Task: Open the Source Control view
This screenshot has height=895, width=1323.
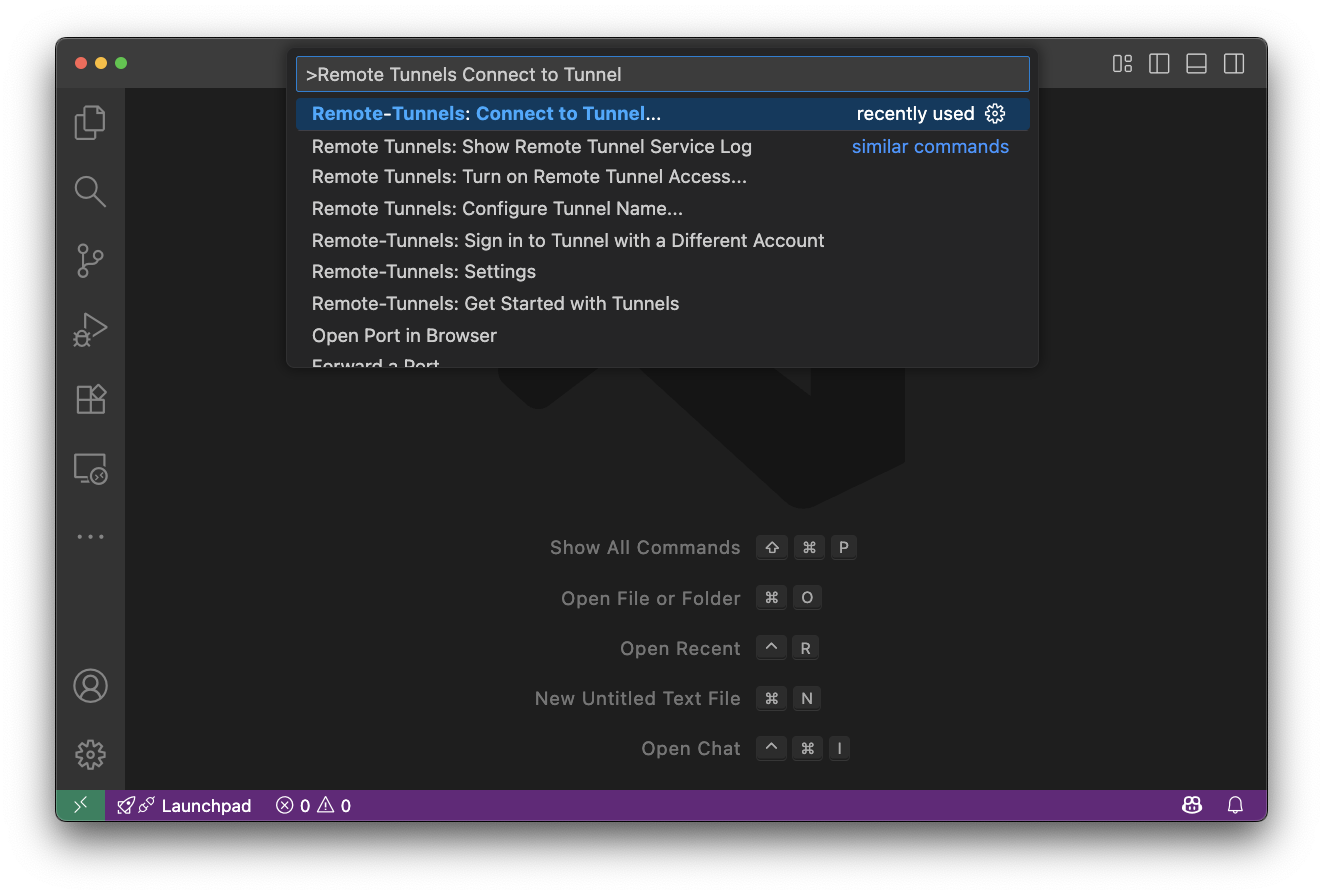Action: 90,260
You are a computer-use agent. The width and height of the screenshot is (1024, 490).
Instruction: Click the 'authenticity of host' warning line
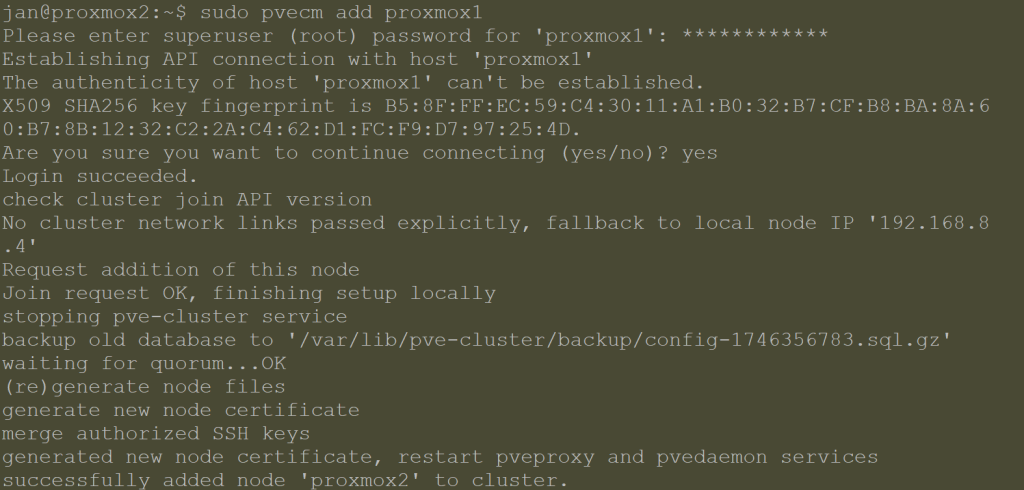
========
* [WHAT IS REQUIRED]: Render the records above as a Markdown table with two columns, Row and Text: number each non-blank line in Row and put the line itself in Text. Omit the pictures.

* [REPLY]:
| Row | Text |
|---|---|
| 1 | Task: Open the Source Control view |
| 2 | This screenshot has height=895, width=1323. |
| 3 | Action: 90,260 |
| 4 | You are a computer-use agent. The width and height of the screenshot is (1024, 490). |
| 5 | Instruction: Click the 'authenticity of host' warning line |